5-amino-1-(chloromethyl)-1,2 dihydro-3H-benz [e]indoles:: Relationships between structure and cytotoxicity for analogues bearing different DNA minor groove binding subunits

A series of 5-amino-seco-CBI compounds, designed for use as effecters for prodrugs, were prepared to study structure-activity relationships for the cytotoxicity of side chain analogues. Compounds were prepared by coupling 1-(chloromethyl)-5-nitro-1,2-dihydro-3H-benz[e]indole to appropriate carboxylic acids, followed by nitro group reduction, or by coupling suitable 5-amino-protected indolines to alpha,beta-unsaturated acids, followed by deblocking. These AT-specific DNA alkylating agents were evaluated for cytotoxicity in a series of tumor cell lines (AA8, UV4, EMT6, SKOV3). For those analogues bearing an indolecarbonyl side chain, the 5'-methoxy derivative was the most cytotoxic (IC50 1.3 nM in AA8 cells, 4 h exposure), comparable to that of the parent CBI-TMI (5',6',7'-trimethoxyindole) derivative (IC50 0.46 nM in the above assay).

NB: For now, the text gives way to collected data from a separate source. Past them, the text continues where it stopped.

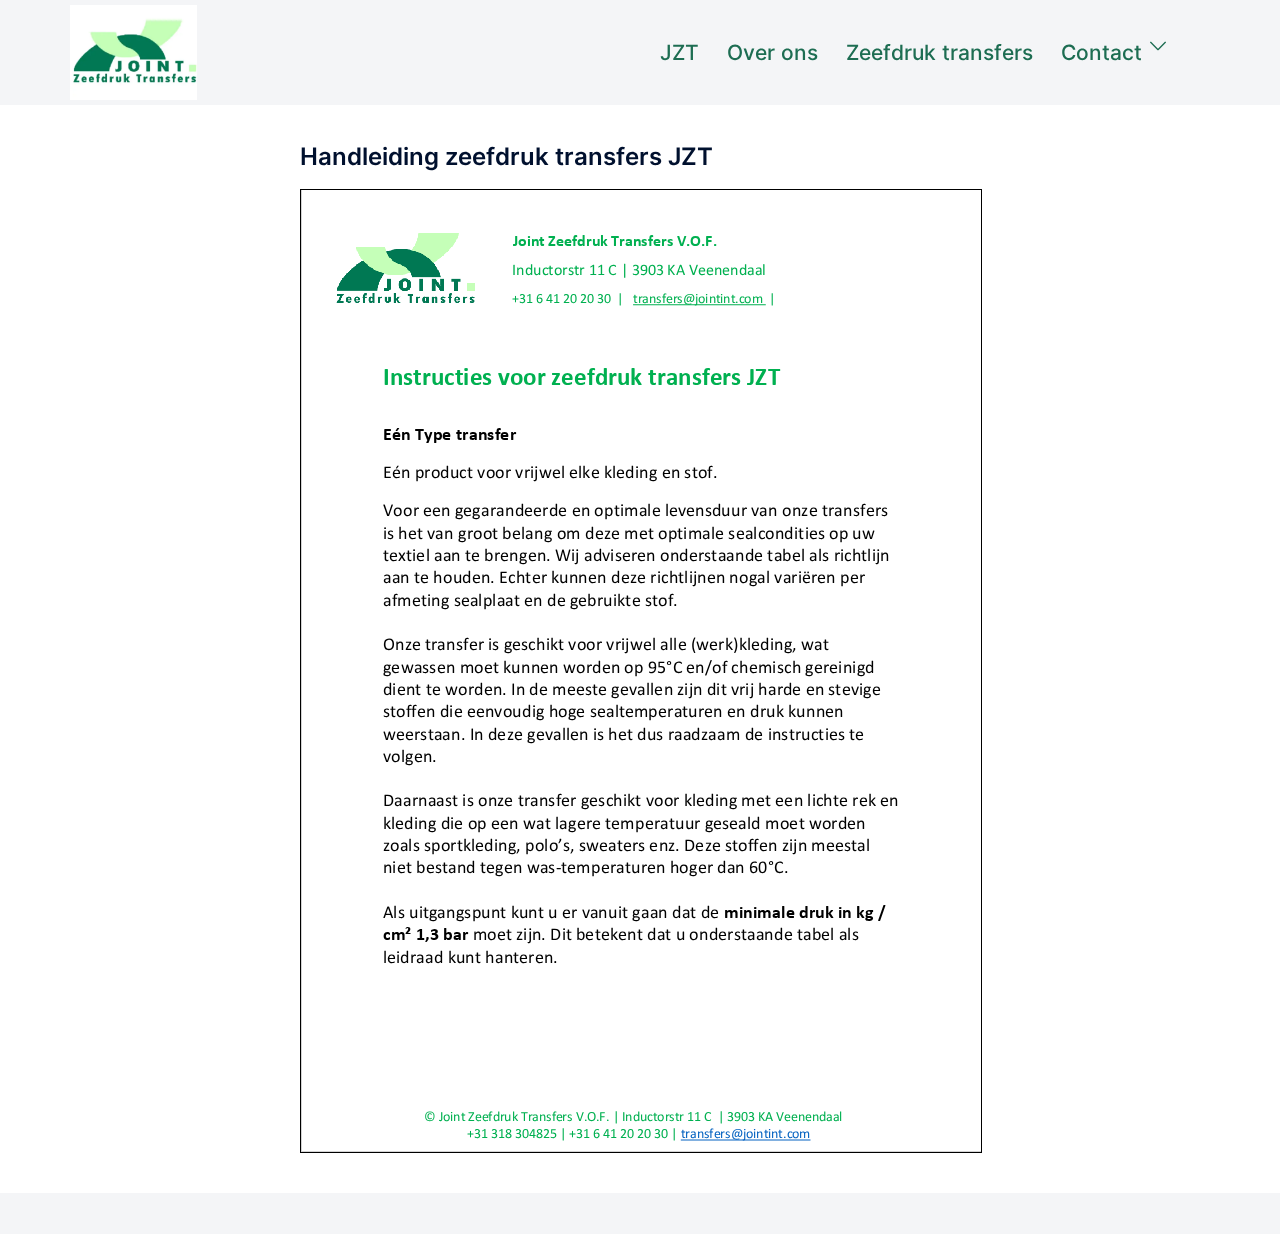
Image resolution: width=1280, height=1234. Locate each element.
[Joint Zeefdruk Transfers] (133, 51)
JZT (679, 52)
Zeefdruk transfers (939, 52)
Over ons (772, 52)
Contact (1101, 52)
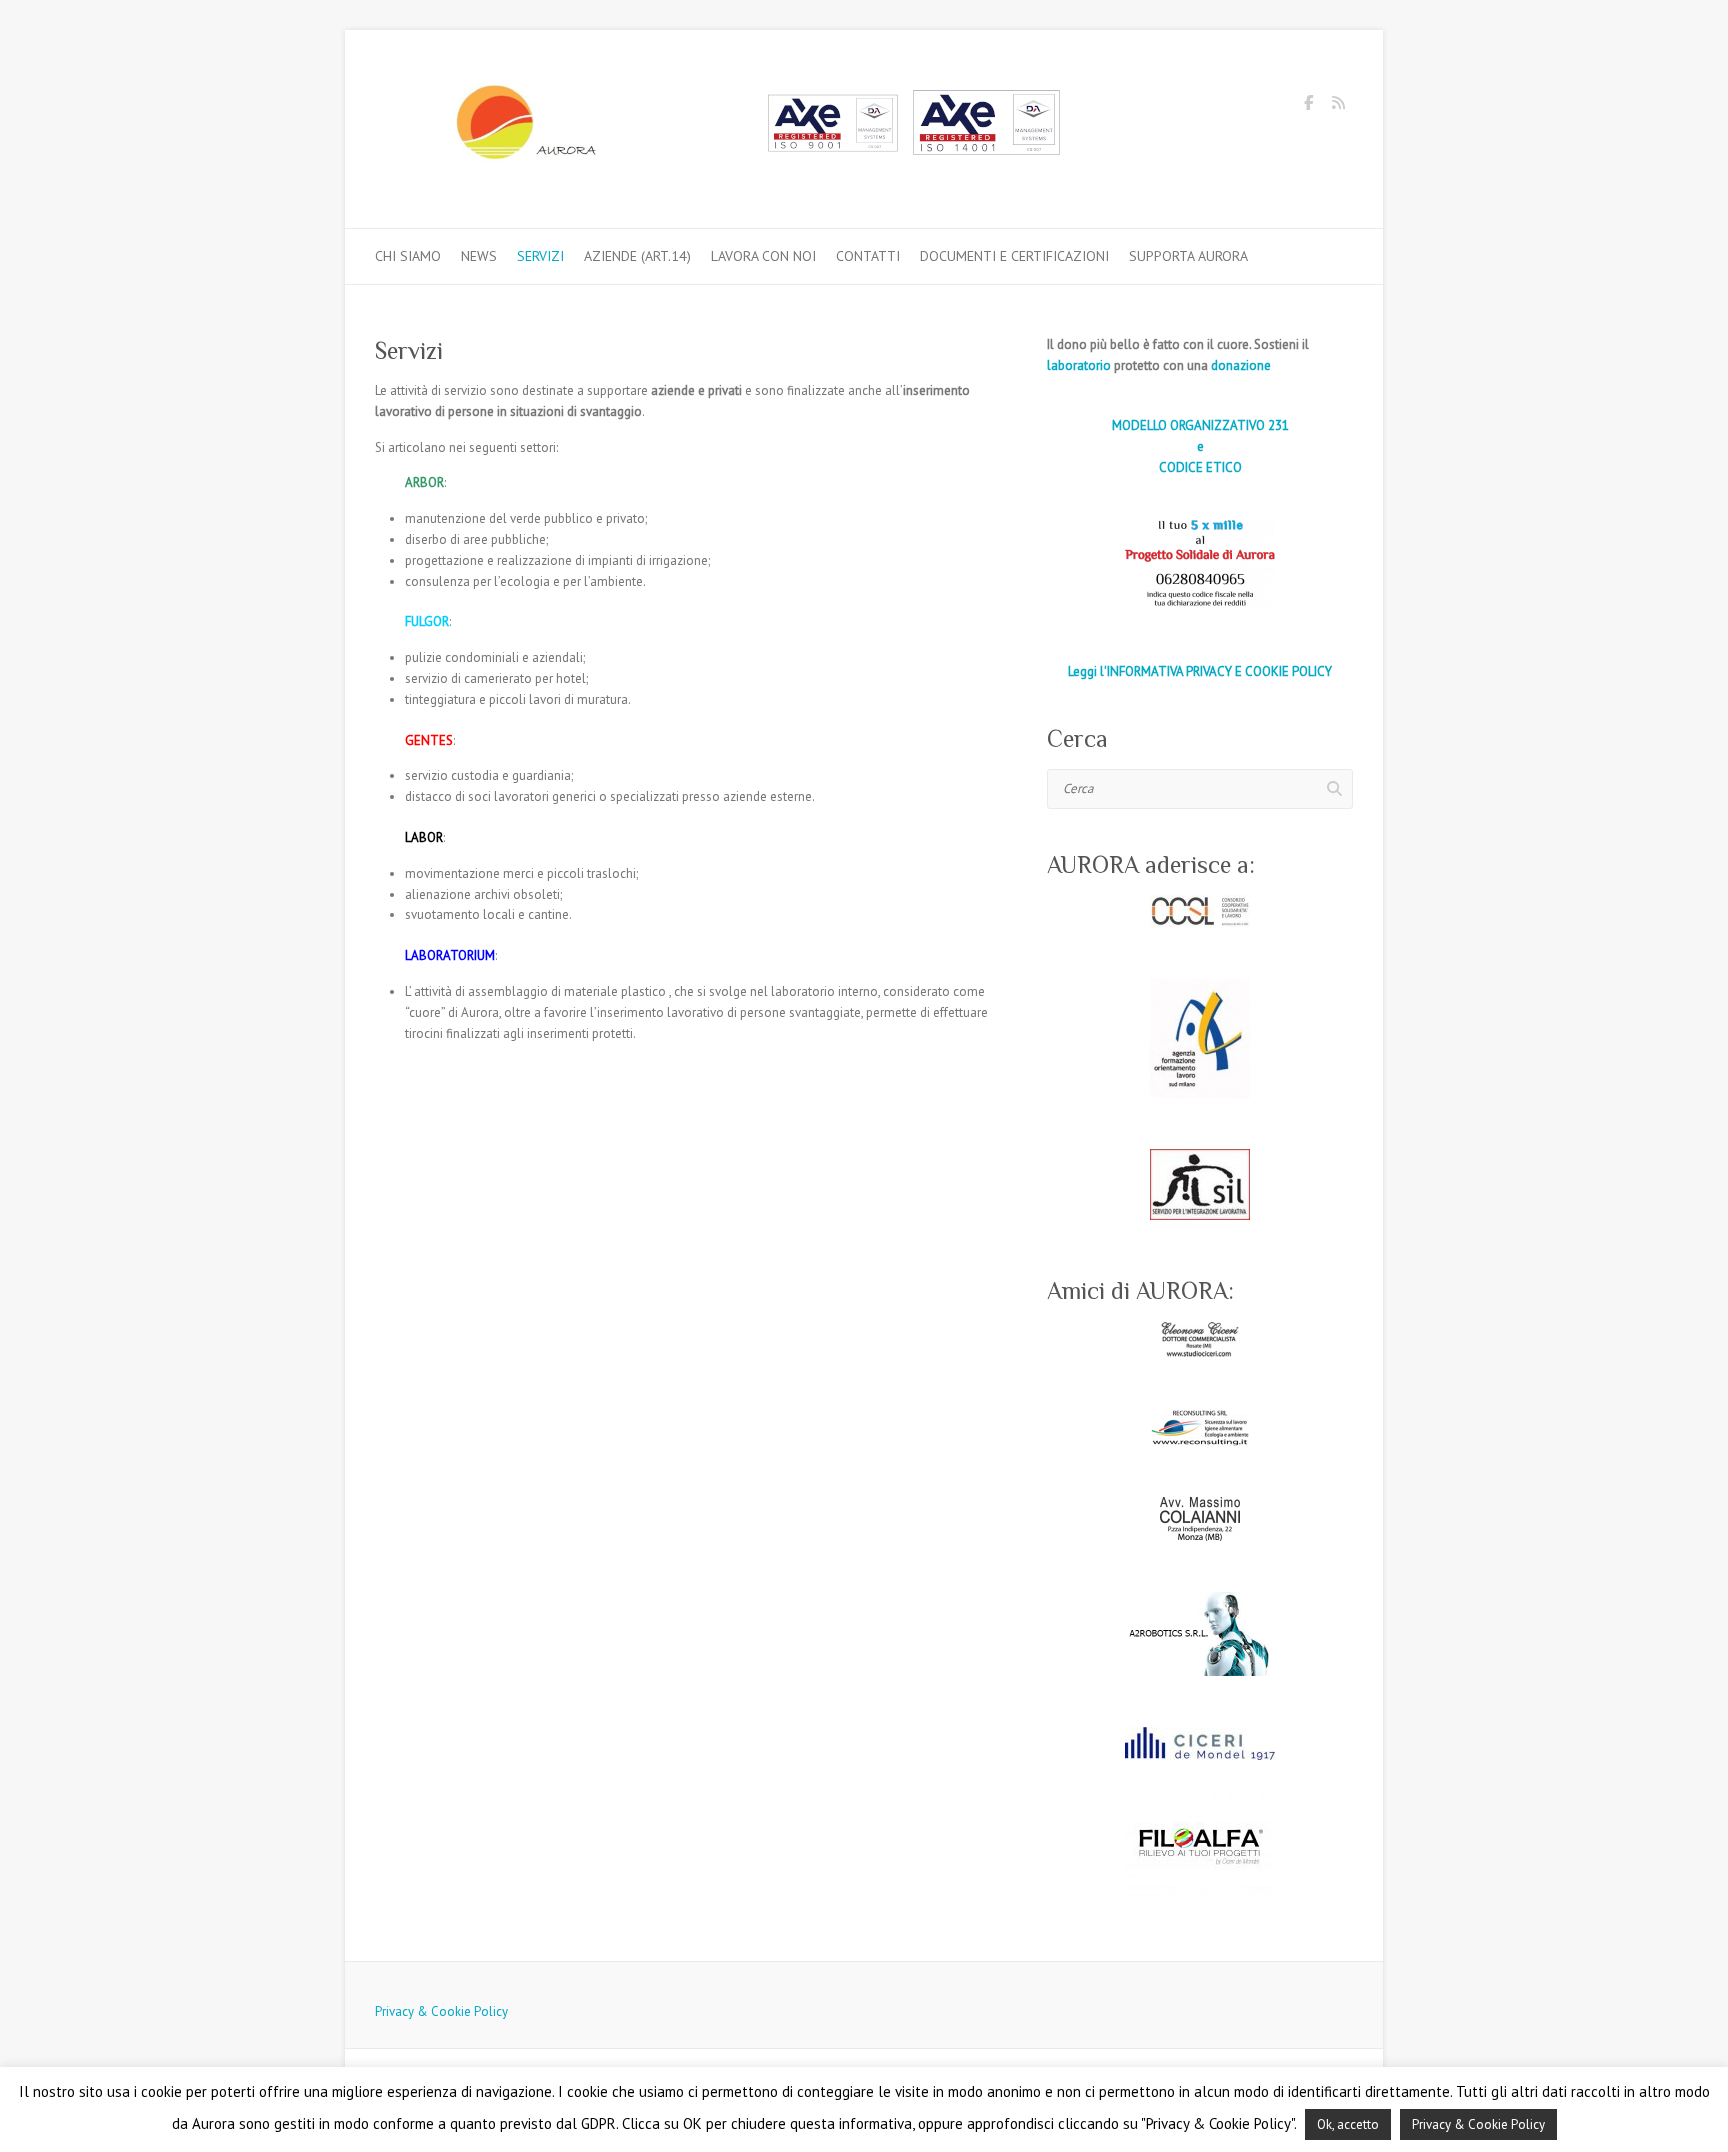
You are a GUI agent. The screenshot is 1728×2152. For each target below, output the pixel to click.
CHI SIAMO (408, 256)
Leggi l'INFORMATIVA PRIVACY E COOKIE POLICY (1200, 671)
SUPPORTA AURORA (1188, 256)
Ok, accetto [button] (1348, 2124)
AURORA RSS (1338, 106)
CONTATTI (868, 256)
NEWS (479, 256)
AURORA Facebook (1308, 106)
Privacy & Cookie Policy (441, 2011)
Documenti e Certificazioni (1014, 256)
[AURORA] (725, 129)
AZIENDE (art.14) (637, 256)
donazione (1241, 365)
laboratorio (1079, 365)
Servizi (540, 256)
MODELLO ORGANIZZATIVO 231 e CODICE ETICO (1200, 446)
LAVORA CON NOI (763, 256)
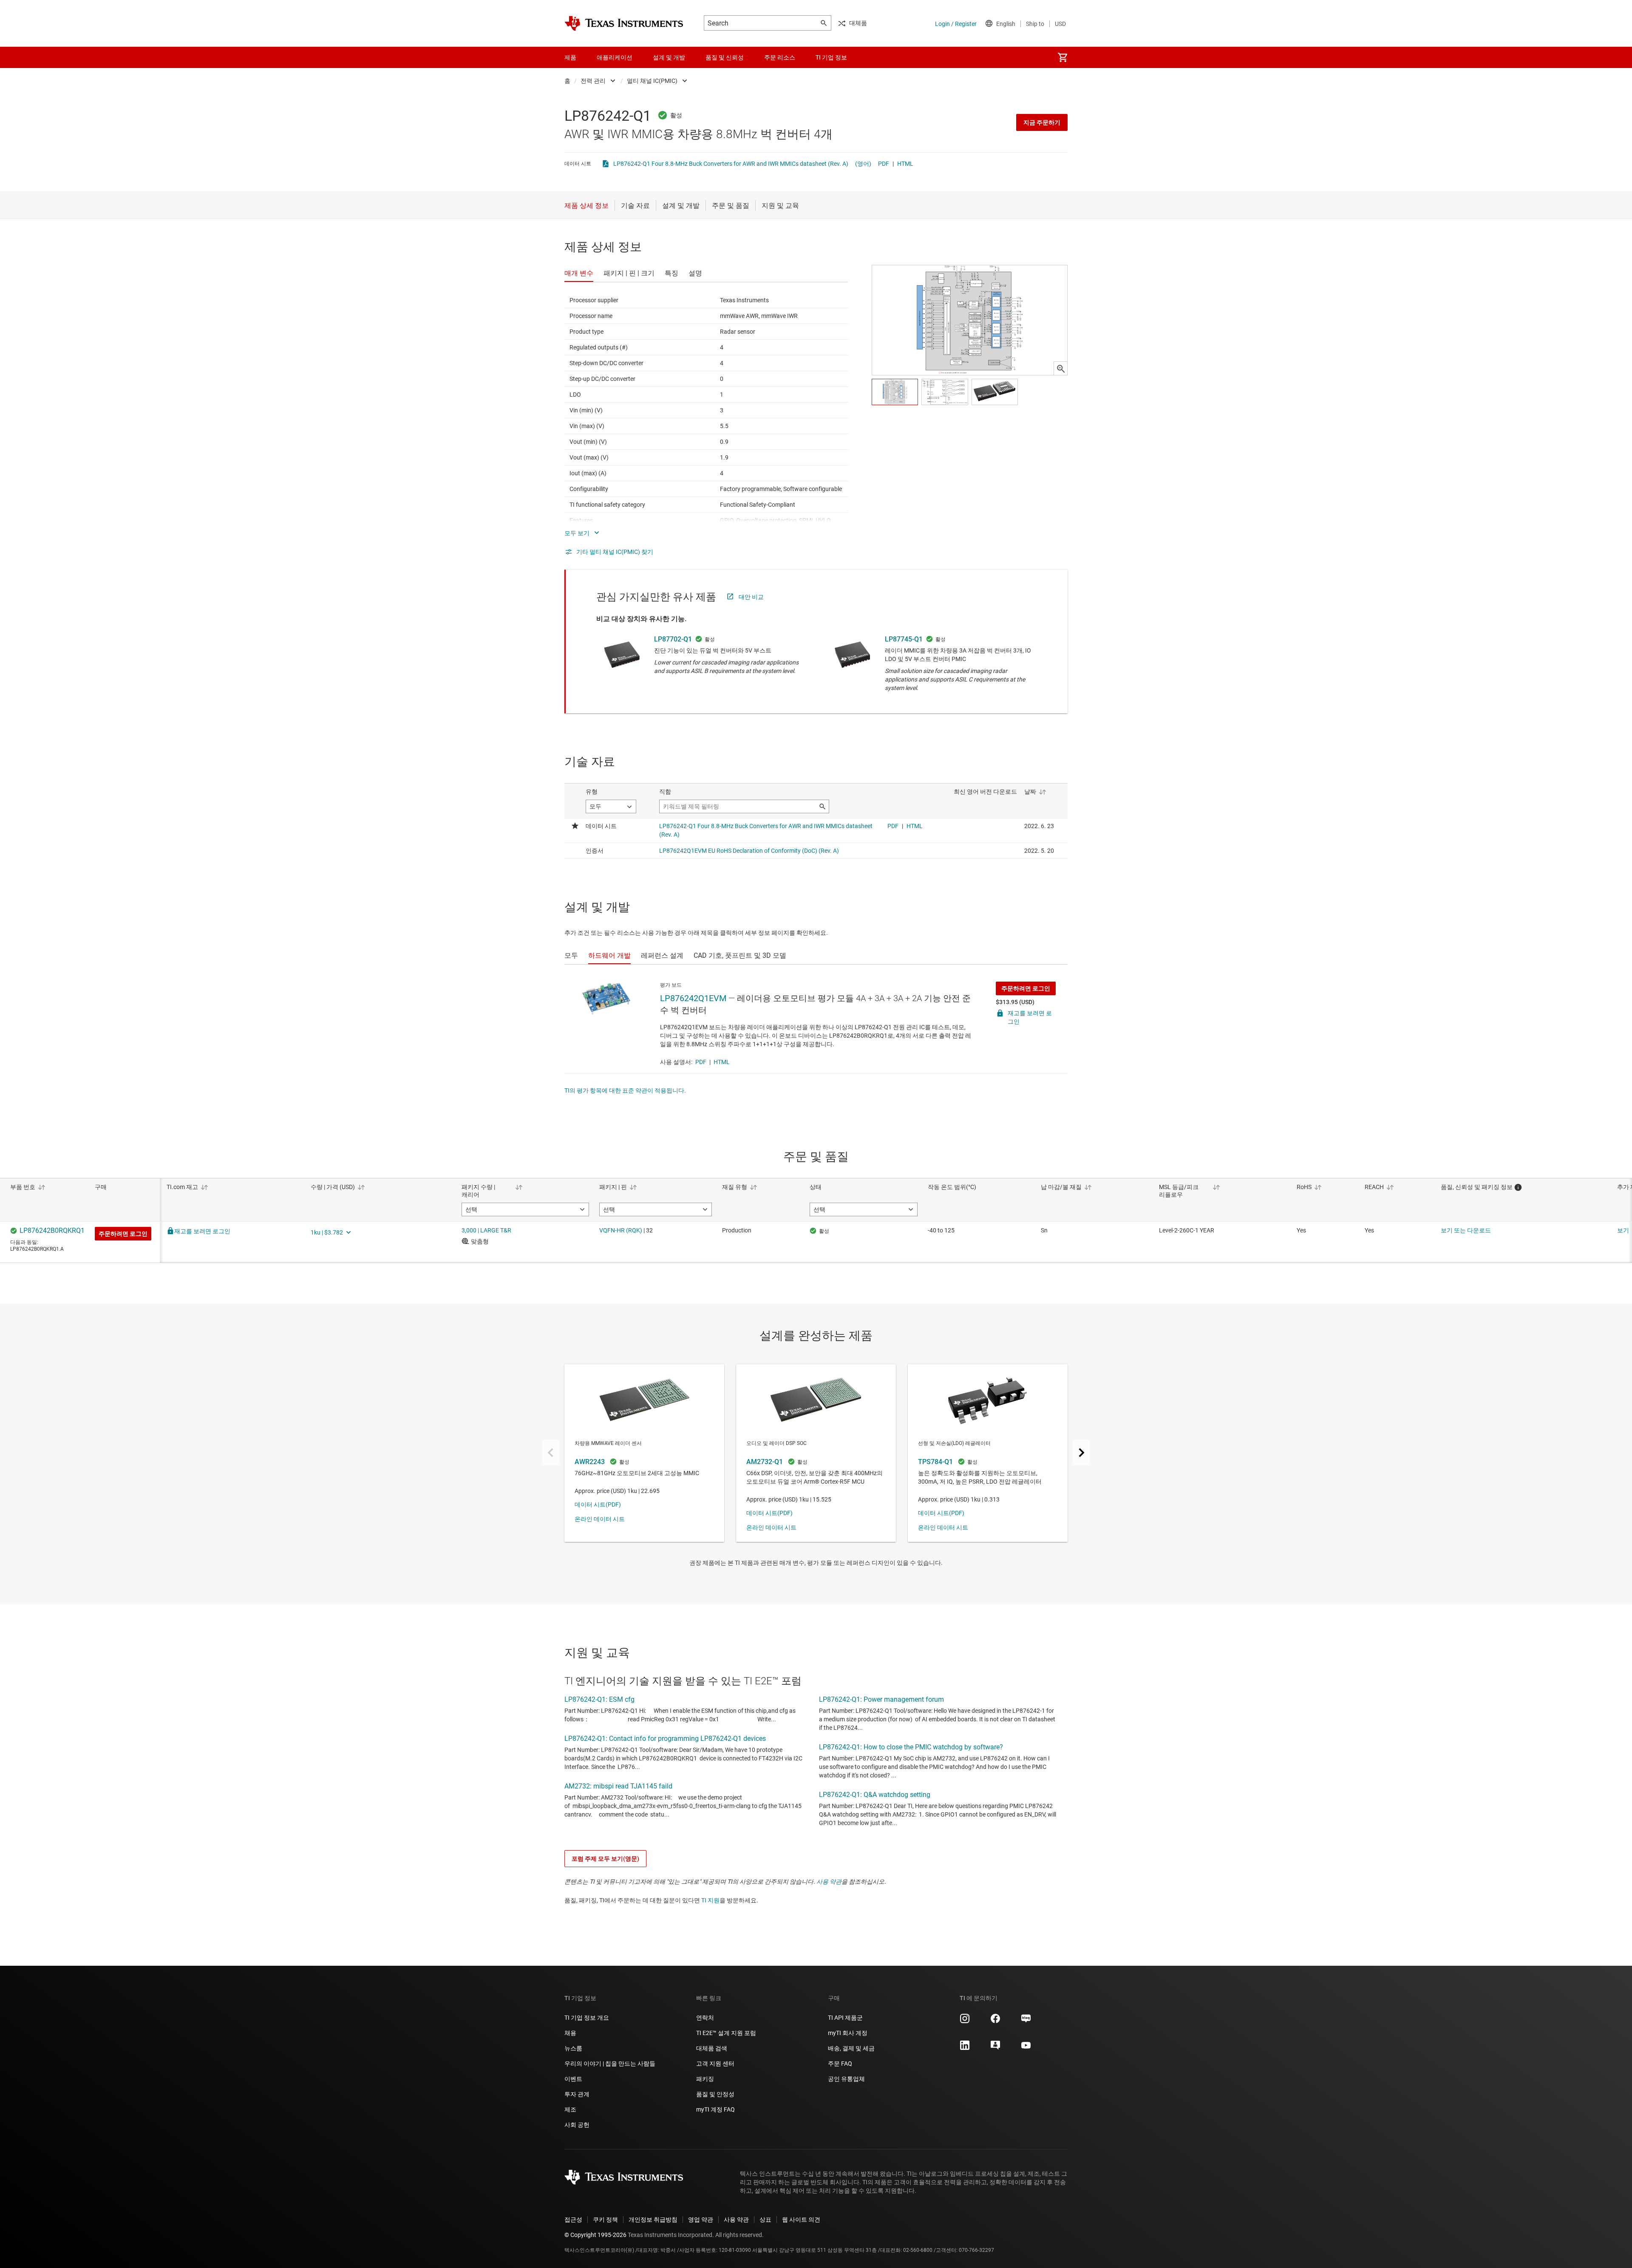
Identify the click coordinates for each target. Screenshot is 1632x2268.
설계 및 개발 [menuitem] (669, 57)
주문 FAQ (840, 2063)
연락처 (705, 2017)
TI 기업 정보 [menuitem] (831, 57)
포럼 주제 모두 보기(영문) (605, 1858)
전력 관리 (593, 80)
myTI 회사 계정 (847, 2033)
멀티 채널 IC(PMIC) (652, 80)
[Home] (623, 23)
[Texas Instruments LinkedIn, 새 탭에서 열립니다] (965, 2048)
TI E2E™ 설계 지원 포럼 (726, 2033)
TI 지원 (710, 1900)
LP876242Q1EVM (693, 998)
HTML (905, 163)
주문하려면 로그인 (1025, 988)
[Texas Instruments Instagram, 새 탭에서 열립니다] (965, 2021)
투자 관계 (576, 2094)
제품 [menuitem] (570, 57)
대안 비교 (751, 596)
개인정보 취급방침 (653, 2219)
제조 (570, 2109)
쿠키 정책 (605, 2219)
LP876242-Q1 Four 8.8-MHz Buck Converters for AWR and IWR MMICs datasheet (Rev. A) (730, 163)
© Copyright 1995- (595, 2234)
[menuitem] (1062, 57)
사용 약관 (829, 1881)
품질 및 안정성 (715, 2094)
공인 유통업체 (846, 2078)
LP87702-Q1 (673, 639)
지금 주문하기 (1041, 122)
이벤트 (573, 2078)
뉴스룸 (573, 2048)
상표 (765, 2219)
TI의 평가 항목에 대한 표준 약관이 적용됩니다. (625, 1090)
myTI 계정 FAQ (715, 2109)
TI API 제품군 (845, 2017)
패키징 (705, 2078)
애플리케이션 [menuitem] (614, 57)
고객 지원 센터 (715, 2063)
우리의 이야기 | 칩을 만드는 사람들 (609, 2063)
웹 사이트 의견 (801, 2219)
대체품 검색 (711, 2048)
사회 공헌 (576, 2124)
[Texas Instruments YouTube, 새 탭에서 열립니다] (1026, 2048)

A subset of solubilized derivatives bearing O(CH2)(2)NMe2 substituents were about 10-fold less potent. For compounds containing an acryloyl linker in the side chain, the 4'-methoxycinnamoyl derivative proved the most cytotoxic (IC50 0.09 nM in the above assay). A number of these 5-amino-seco-CBI-TMI analogues (including the solubilized compounds) are of interest both as cytotoxins and as components of amine-based prodrugs designed for tumor-specific activation.